Es werden sicher weitere vergleichbare Organisationen in Europa entstehen. Dänemarks Vorreiterposition resultiert zum einen aus den natürlichen Windressourcen, zum anderen aus den bereits vorhandenen technologischen Voraussetzungen. Andere Länder haben diese Gegebenheiten nicht. In Dänemark sind allein 35.000 Menschen in der Windindustrie beschäftigt. Das ist verdammt viel für ein kleines Land wie Dänemark und verdeutlicht die Wichtigkeit dieser Branche. Das Interesse, diese Technologien, die Produktion und neue Entwicklungen im Land zu halten, war immer groß – bei Politikern und Investoren gleichermaßen. Investoren blicken auf die Industrie und die Energieeffizienz als Gesamtheit. Wenn die Strukturen stimmen, dann fließt das Geld auch in Richtung Erneuerbare Energien und die Energiewende. Und das kann ebenso in anderen Ländern umgesetzt werden.

Was ist Ihr Rat als Außenstehender an Deutschland?

Mit Ausnahme der Investitionen in Windkraftanlagen, bin ich nicht genau informiert, welche Aktivitäten die deutsche Regierung derzeit in Bezug auf die grüne Transformation plant. Es ist aber allgemein bekannt, dass Deutschland erhebliche Defizite im Stromnetz hat, z. B. keine belastbaren elektrischen Leitungen von Nord nach Süd. Der Wind bläst nun aber im Norden stärker. Wenn ich durch Norddeutschland fahre, sehe ich die Hälfte der Windräder stillstehen, weil anderenfalls das Stromnetz von den erzeugten Energiemengen überlastet würde. Das ist in meinen Augen verrückt. Dieses Problem besteht seit 10 bis 15 Jahren. Warum bekommt Deutschland das nicht in den Griff? Ein Grund mag in der Uneinigkeit der Bundesländer liegen, die ihre Leitungen nicht koordiniert bekommen, und auch in der Frage, wer neue Leitungen bezahlt.

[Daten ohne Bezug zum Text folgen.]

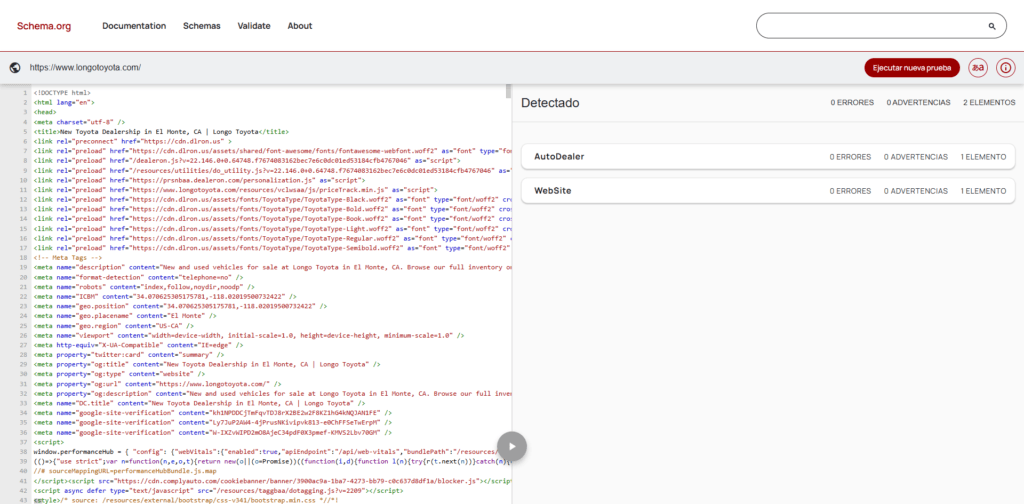Image resolution: width=1024 pixels, height=504 pixels.
Task: Click the Schema.org logo
Action: pos(41,26)
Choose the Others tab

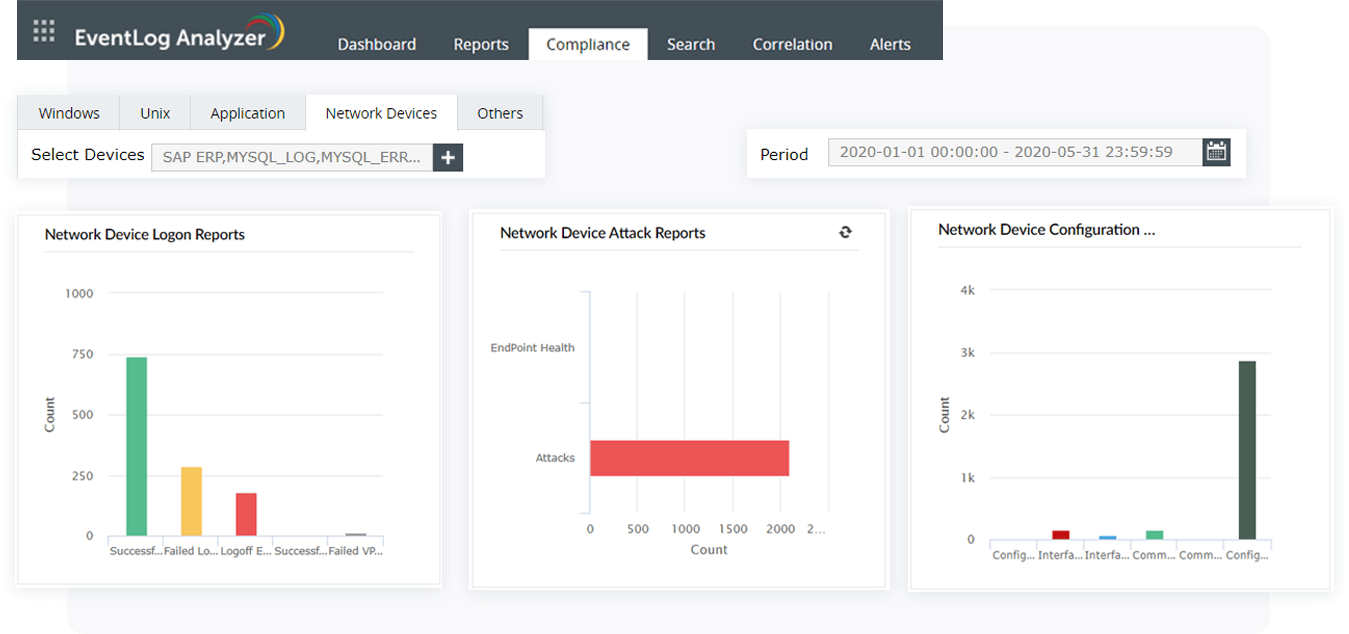pos(500,113)
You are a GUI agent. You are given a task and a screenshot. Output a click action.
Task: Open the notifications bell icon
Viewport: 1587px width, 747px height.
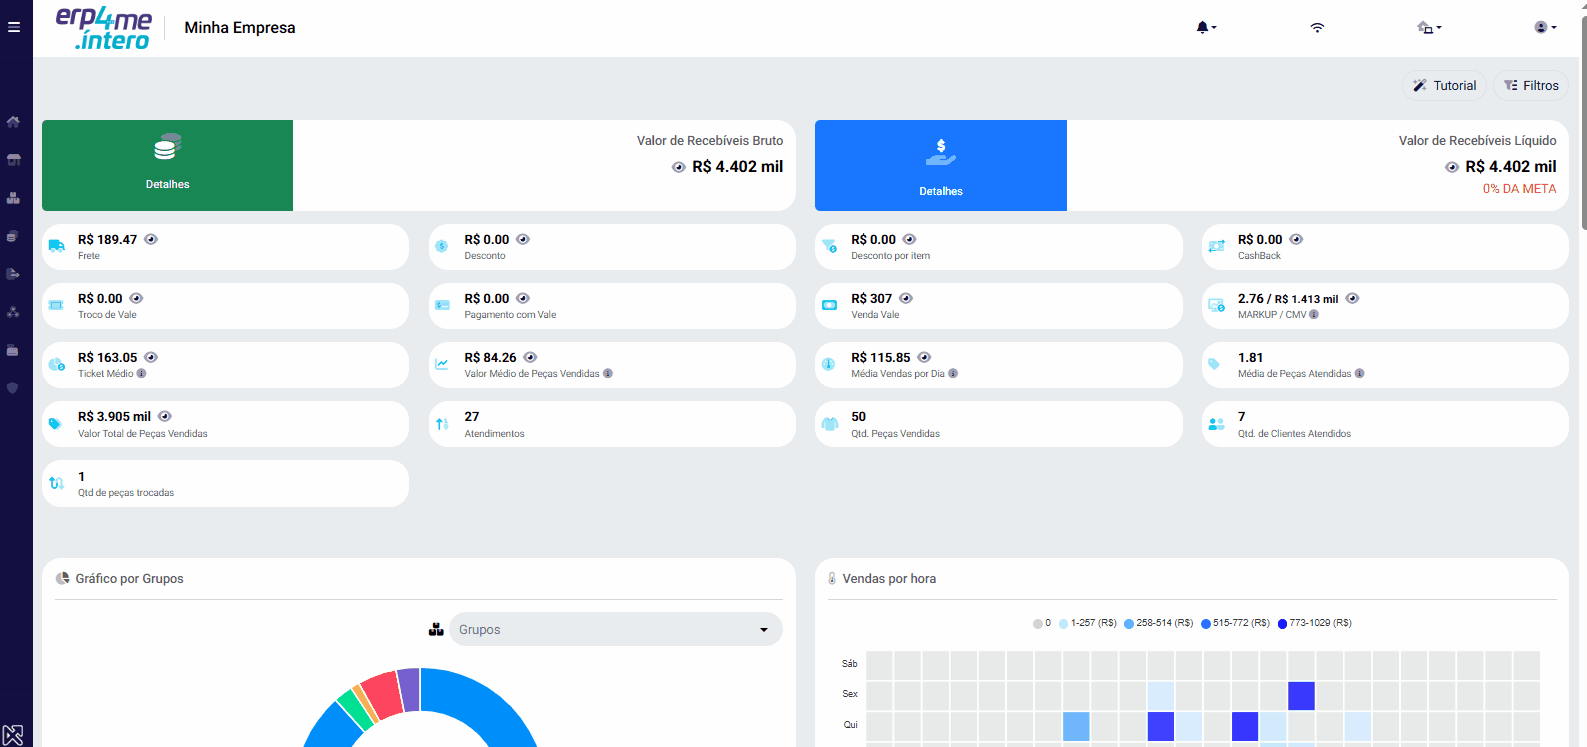[1206, 27]
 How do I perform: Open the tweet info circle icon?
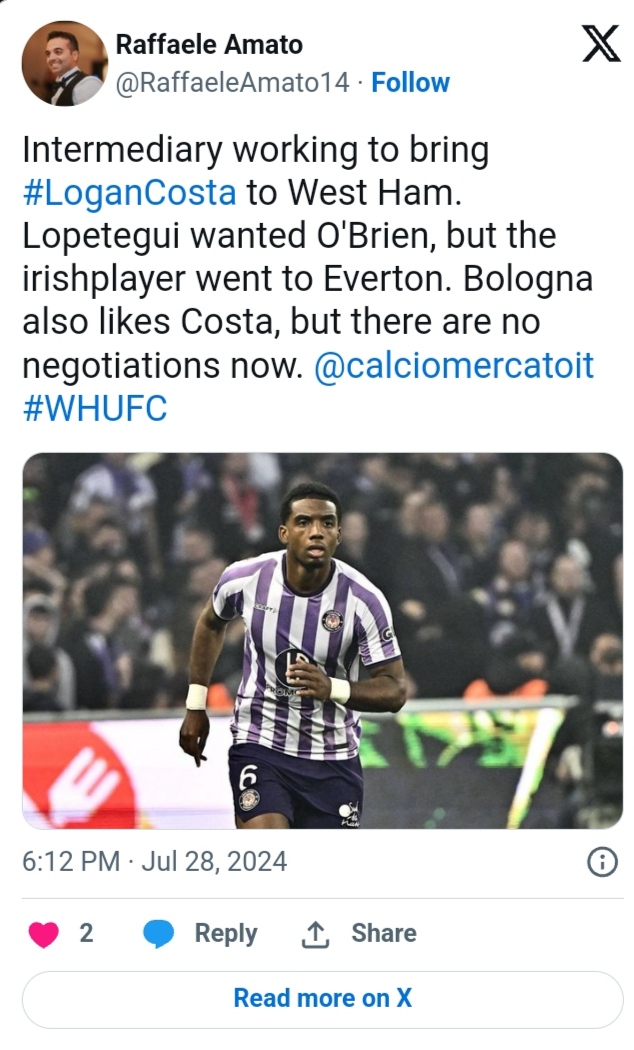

Sehen Sie einen Ausweg aus der aktuellen Energiekrise? Wie wird die Zukunft aussehen?

Ich erwarte, dass Deutschland – wenn möglich – die Laufzeit der Atomkraftwerke um einige Jahre verlängern wird. Meiner Ansicht nach ist dies notwendig. Frankreich wird weiter in seine nuklearen Anlagen investieren und Europa für die nächsten Jahre fossile Energien importieren müssen. Die Umstellung auf grüne Energie geht nicht so schnell wie erhofft, aber es wird stark in Windkraft und Solarenergie investiert. Erneuerbare Energien sind durch den Ukraine-Krieg in den Fokus der Betrachtung gerückt.

In Deutschland heißt es mitunter, Windräder sind toll, aber bitte nicht zu nah an meinem Garten. Kennen sie dieses Phänomen auch in Dänemark?

Ja, wir kennen das Problem der „visuellen Verschmutzung“ und die Diskussionen um die Entfernungen einer Offshore- oder Onshore-Turbine auch. Mittlerweile machen Energieunternehmen ganz erfolgreich Fernsehwerbung für Windturbinen und Solaranlagen, um für Verständnis zu werben und die Alternativlosigkeit zu kommunizieren. Wir haben in den letzten 25 Jahren alle Hochspannungsleitungen in den Boden verlegt, um sie aus dem Landschaftsbild zu entfernen. Im Boden sind sie jedoch bei weitem nicht so leistungsfähig. Und wir müssen Strom über weite Strecken transportieren, was bedeutet, dass wir wieder das Stromnetz mit Hochspannungsleitungen in der Luft ausbauen müssen. Für die grüne Transformation müssen wir alle Kompromisse machen. Wir können nicht schwimmen, ohne nass zu werden.

Mads-Ole, vielen Dank für das Gespräch.